Error: getenv cannot be interpreted at compile time
Paul via Digitalmars-d-learn
digitalmars-d-learn at puremagic.com
Tue Feb 17 12:06:14 PST 2015
On Tuesday, 17 February 2015 at 19:35:27 UTC, H. S. Teoh wrote:
> On Tue, Feb 17, 2015 at 07:17:41PM +0000, Paul via
> Digitalmars-d-learn wrote:
>> I'd like to create a Terminal using terminal.d and make it
>> available
>> across several source files (as a global rather than having to
>> pass it
>> around) but when I define it like this in global scope:
>>
>> Terminal Screen = Terminal(ConsoleOutputType.cellular);
>>
>> I get this error:
>>
>> Error: getenv cannot be interpreted at compile time, because
>> it has no
>> available source code
>>
>> I don't understand the error and Google doesn't help - can it
>> be fixed
>> or am I just using the wrong approach?
> [...]
>
> The problem is that the Terminal constructor reads runtime
> information
> from the OS, so it cannot be run at compile-time.

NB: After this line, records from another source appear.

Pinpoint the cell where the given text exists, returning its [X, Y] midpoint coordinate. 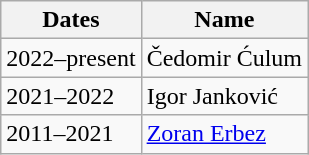
Name [224, 20]
Dates [71, 20]
Igor Janković [224, 96]
Zoran Erbez [224, 134]
2022–present [71, 58]
2021–2022 [71, 96]
2011–2021 [71, 134]
Čedomir Ćulum [224, 58]
Search for the cell housing the specified text and yield its [x, y] center coordinate. 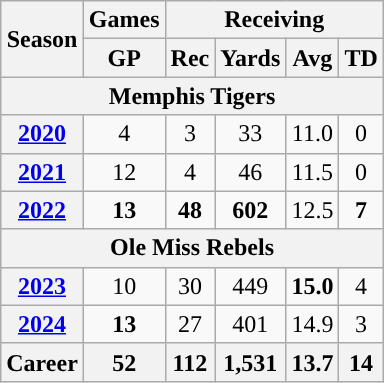
Career [42, 362]
Season [42, 39]
Yards [250, 58]
15.0 [312, 286]
Games [124, 20]
2023 [42, 286]
12.5 [312, 210]
52 [124, 362]
7 [361, 210]
1,531 [250, 362]
13.7 [312, 362]
Receiving [274, 20]
602 [250, 210]
2020 [42, 134]
33 [250, 134]
Memphis Tigers [192, 96]
Rec [190, 58]
12 [124, 172]
30 [190, 286]
10 [124, 286]
GP [124, 58]
11.0 [312, 134]
112 [190, 362]
2024 [42, 324]
2021 [42, 172]
14.9 [312, 324]
TD [361, 58]
2022 [42, 210]
11.5 [312, 172]
48 [190, 210]
46 [250, 172]
Avg [312, 58]
449 [250, 286]
27 [190, 324]
Ole Miss Rebels [192, 248]
401 [250, 324]
14 [361, 362]
Find where the given text appears and provide that cell's center as (X, Y) coordinate. 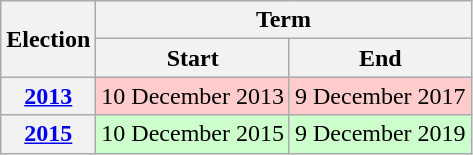
2013 (48, 96)
9 December 2019 (380, 134)
9 December 2017 (380, 96)
Term (284, 20)
Election (48, 39)
10 December 2015 (193, 134)
End (380, 58)
2015 (48, 134)
Start (193, 58)
10 December 2013 (193, 96)
Pinpoint the cell where the given text exists, returning its [x, y] midpoint coordinate. 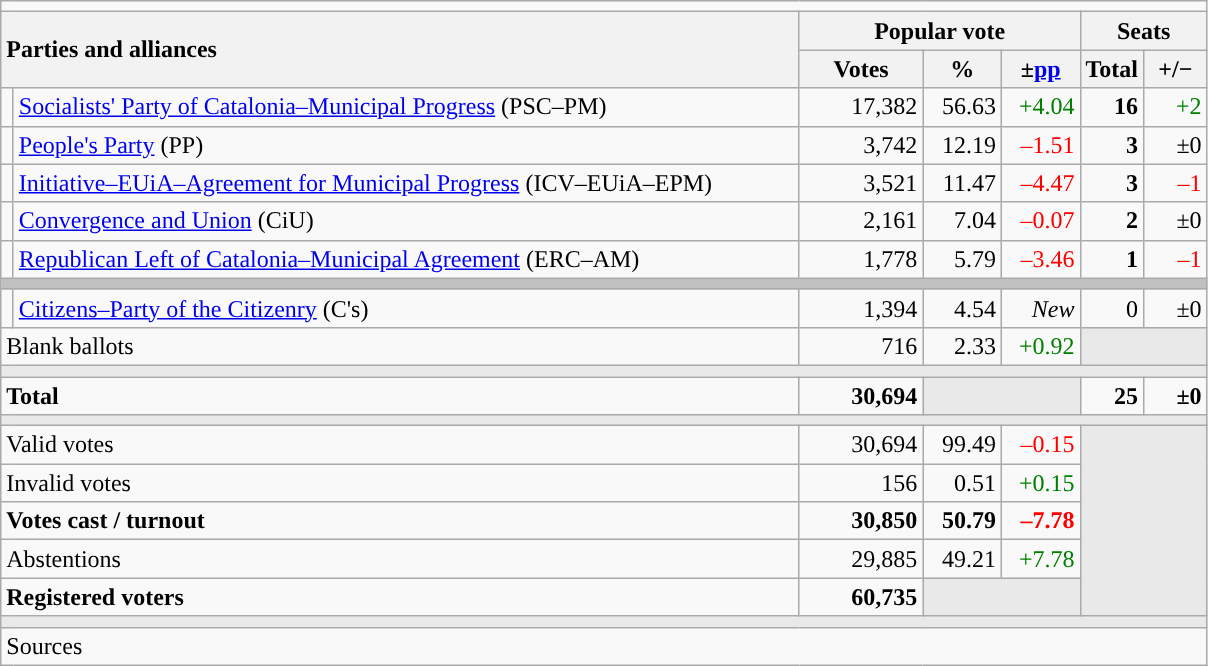
17,382 [861, 107]
3,742 [861, 145]
Blank ballots [400, 346]
2 [1112, 221]
156 [861, 483]
+4.04 [1040, 107]
16 [1112, 107]
–7.78 [1040, 521]
2,161 [861, 221]
Citizens–Party of the Citizenry (C's) [406, 308]
3,521 [861, 183]
2.33 [962, 346]
–4.47 [1040, 183]
49.21 [962, 559]
1 [1112, 259]
99.49 [962, 445]
New [1040, 308]
7.04 [962, 221]
1,778 [861, 259]
–1.51 [1040, 145]
Abstentions [400, 559]
Parties and alliances [400, 50]
–3.46 [1040, 259]
5.79 [962, 259]
Registered voters [400, 597]
Convergence and Union (CiU) [406, 221]
4.54 [962, 308]
Valid votes [400, 445]
12.19 [962, 145]
Sources [604, 646]
0 [1112, 308]
Republican Left of Catalonia–Municipal Agreement (ERC–AM) [406, 259]
Votes [861, 69]
–0.07 [1040, 221]
716 [861, 346]
60,735 [861, 597]
+/− [1176, 69]
% [962, 69]
Initiative–EUiA–Agreement for Municipal Progress (ICV–EUiA–EPM) [406, 183]
Invalid votes [400, 483]
+2 [1176, 107]
Votes cast / turnout [400, 521]
+0.15 [1040, 483]
25 [1112, 395]
56.63 [962, 107]
30,850 [861, 521]
0.51 [962, 483]
±pp [1040, 69]
Seats [1144, 31]
1,394 [861, 308]
50.79 [962, 521]
29,885 [861, 559]
+0.92 [1040, 346]
Popular vote [940, 31]
Socialists' Party of Catalonia–Municipal Progress (PSC–PM) [406, 107]
+7.78 [1040, 559]
11.47 [962, 183]
–0.15 [1040, 445]
People's Party (PP) [406, 145]
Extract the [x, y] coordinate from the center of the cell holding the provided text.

What you need
> to do is
> to initialize it at runtime inside a static this() block:
>
> Terminal* screen;
> static this() {
> *screen = Terminal(ConsoleOutputType.cellular);
> }
>
> Note that you have to use a pointer, because the Terminal
> struct does
> not allow default construction of a Terminal.
>
> However, this isn't the end of the story... because the Terminal
> destructor also resets the terminal back to its original state
> --
> otherwise after the program exits, you'll be stuck in cellular
> mode,
> which may not be very nice on some systems where the shell will
> get very
> confused (or rather, the user will see gibberish and not
> understand
> what's going on).
>
> So the *correct* approach is to initialize the Terminal struct
> in
> main(), so that when main() exits it will clean up properly:
>
> Terminal* screen;
> void main(string[] args) {
> // Create the Terminal here
> auto term = Terminal(ConsoleOutputType.cellular);
> screen = &term; // so that everybody else can see it
>
> ... // main program goes here
> } // Terminal will clean up properly here
>
> It's a bit ugly, but it should work. At least, that's what I do
> in my
> own programs that use terminal.d. :-)
>
>
> T
Got it, I thought it might be something like this but when I
tried to do:
Terminal screen;
...and initialise it later it failed because of the disabled
default constructor.
There doesn't seem to be an alternative to using a pointer as
it's rather a large struct to pass to functions as is!